For Christmas this year some friends of mine sent me a gift – a print of a painting by an artist I love. The painting is of an old man, standing in front of a tree and wearing a light blue cloak, holding a nest with a bird in it. The old man, to me, is God – he looks wise and kind and good. And the bird is me, held by God in my little nest here on earth. The bird is holding a string in its mouth, though – the string leads out of the painting, and for a while, I saw it as the things I hold onto that I shouldn’t. The string, to me, represented the things that tie me down, the things that keep me from taking the road less travelled. But then I met the artist on a cold, snowy day at our church food pantry this February. In a lull of activity, I asked him what it all meant – who was the man, and why did the bird carry a string? He couldn’t remember the exact painting, but he said the string always means something. When you see a string in his paintings, he said, it’s the thread we pick up that leads us home. It’s like in A Wonderful Life, how everything is connected, and everything really does matter, but sometimes we only see it in a moment, when the dust settles and it all connects. The string is that, the thing that ties us to God, that ties us home.
I wept when he shared this, because it was a different way of viewing calling. It wasn’t about choosing this way or that, or about doing the harder thing, or about doing the softer thing, even. It wasn’t even about letting go. In fact, it was about not letting go. It was about holding on, about keeping that string in my hands, in my heart, and about letting it do its work in leading me home. It wasn’t about me or the choices I make or don’t make; it was about home, and about letting the things that tug me in that direction stay with me. I think about children at the zoo, all holding onto one of those ropes so that they don’t get lost. That’s us, I think – all shuffling around, holding onto this rope so that we don’t lose our way.

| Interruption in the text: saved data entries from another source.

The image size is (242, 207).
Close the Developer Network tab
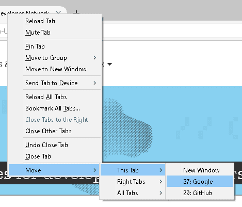coord(58,12)
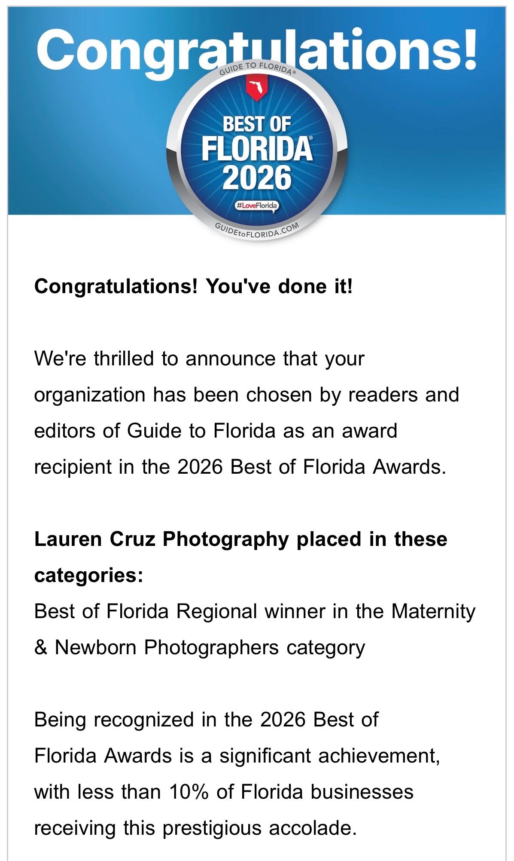Select the bold 'Congratulations! You've done it!' heading
The image size is (514, 861).
click(x=193, y=286)
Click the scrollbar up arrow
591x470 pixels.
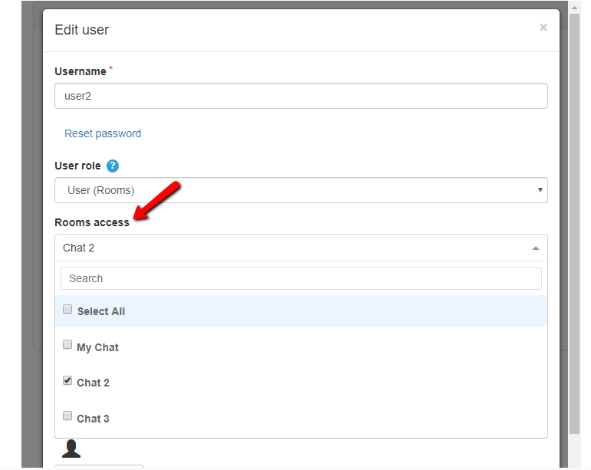[x=574, y=5]
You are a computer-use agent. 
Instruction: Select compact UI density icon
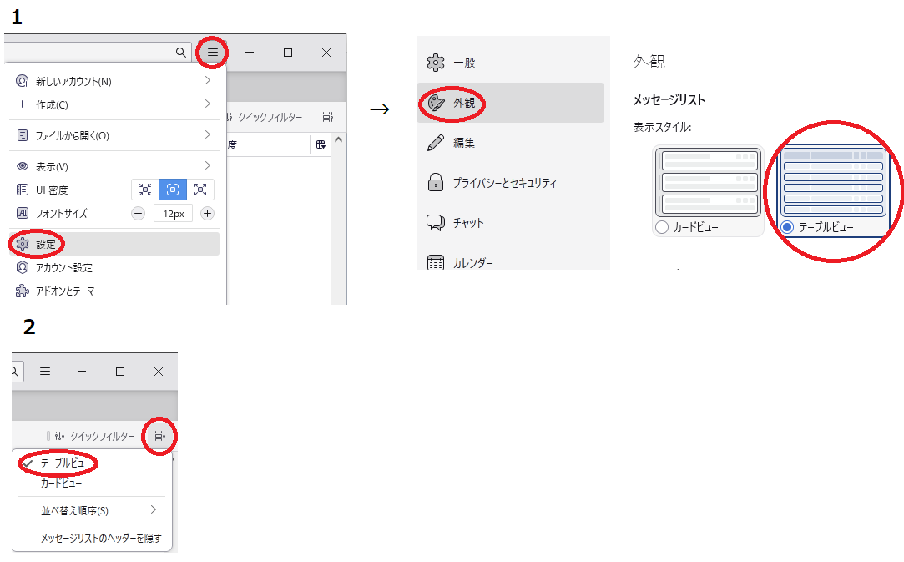[145, 190]
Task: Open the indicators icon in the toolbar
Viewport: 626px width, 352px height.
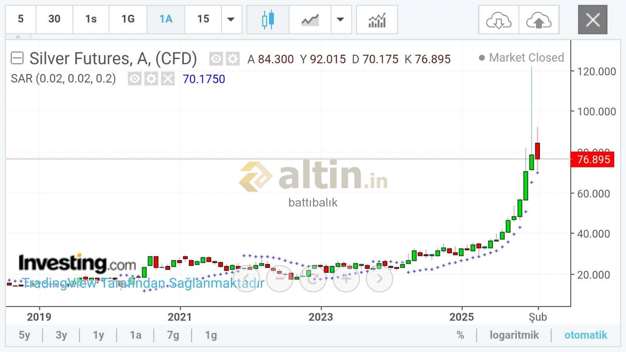Action: click(x=377, y=20)
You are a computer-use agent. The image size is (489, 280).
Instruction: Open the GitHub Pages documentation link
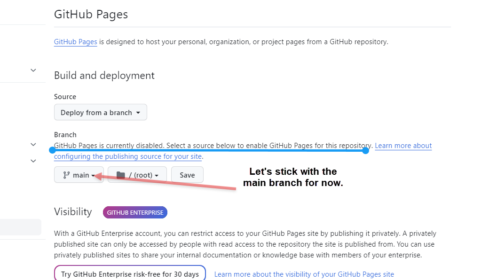pyautogui.click(x=75, y=42)
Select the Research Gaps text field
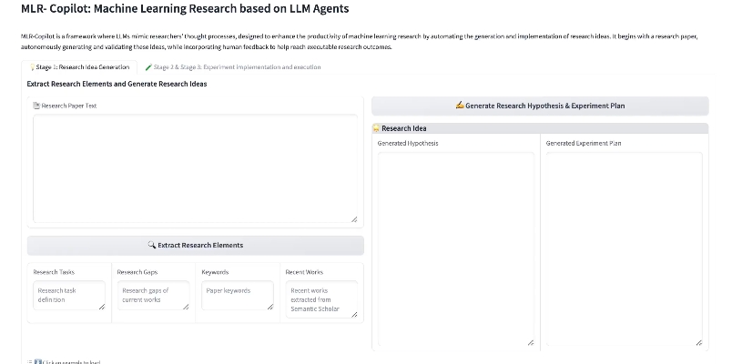Image resolution: width=732 pixels, height=364 pixels. 153,295
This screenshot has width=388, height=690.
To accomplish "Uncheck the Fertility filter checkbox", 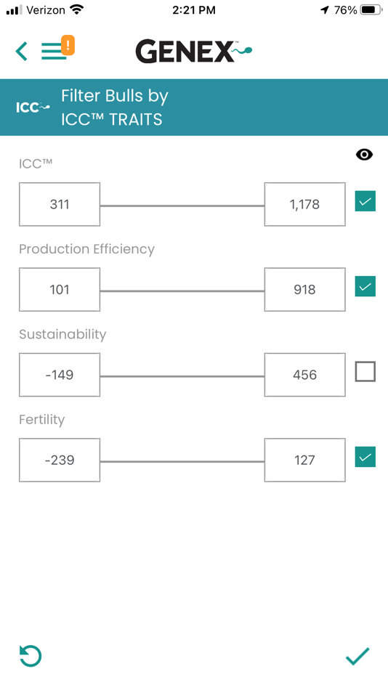I will tap(365, 457).

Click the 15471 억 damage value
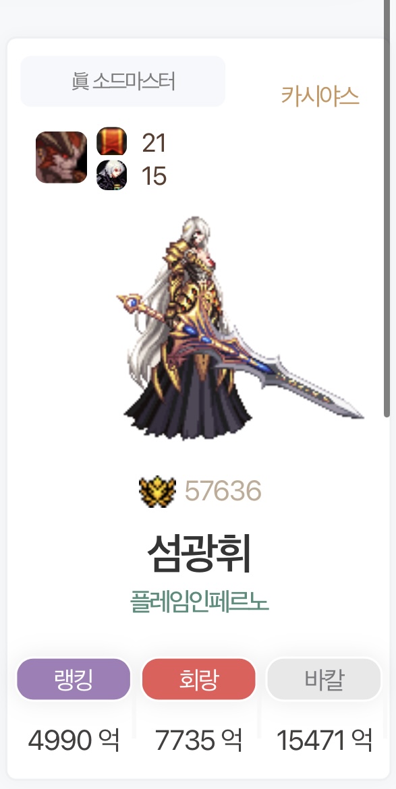click(x=324, y=740)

It’s the thing that keeps us tethered, even when we feel lost, even when we’re just sitting around doing a puzzle, or watching a bird eat out of a bird feeder, or sipping wine while laughing with friends. It’s that string that ties us all together, and ties us to something more.
For me, this is all summed up in Isaiah 61. For a long time, I thought it was my job to bind up the brokenhearted, to proclaim freedom, to comfort and release and provide. And it is, but not in the way that I thought. It’s my job to become like Christ, yes. But only Christ can truly bind up, heal, and provide. I can point to him, always. I can be filled with his Spirit so that these things flow through me, yes — but it’s never really me. It’s always Jesus. What I am called to be is actually so much bigger than an individual calling, because it’s about us, it’s about we. We are called to be oaks of righteousness, planted for the display of God’s splendor. We are called to be rooted, and then we are also called to create. We are called to rebuild the places that have been torn down, to renew, to revitalize and strengthen what has been broken. Christ is the way – but planted in him, we are called to build the Kingdom. And the only way to do that is to keep hold of that string that connects us to home, that connects us to each other.
I would even take it further than this. Calling is not about getting somewhere at all – about following a path, or even a string, home. What it’s really about is forever gently pulling that string into our current reality. This relieves us of all frantic energy, of trying to get somewhere because that’s where our “calling” is. Instead, we can rest, knowing that our calling in this current moment is to allow goodness and grace and healing and hope to be built into whatever we are doing right now, whether that be feeding the baby or building homes for refugees, filing paperwork or listening to a friend sharing their struggles. Instead of always having somewhere else to be, this version of calling allows us to be exactly where we are, all the time. This is radical. For someone who has spent her life chasing the next thing, trying to find the right path home, it changes everything to think that my calling is actually to plant myself, to be made into an oak of righteousness, and then to slowly, and with patience, pull the Kingdom into my present reality in order to build that Kingdom right here, right now. Instead of my calling always being a thing that is out there somewhere else, this calling is forever present, always within grasp if I want to lean into it. And the best part about it all is that this isn’t an isolated calling. This calling belongs to all of us, and can only be done when we all tug on that string together. I don’t have to do this alone, and you don’t, either. The way home is always with us, if only we choose grab onto it — together.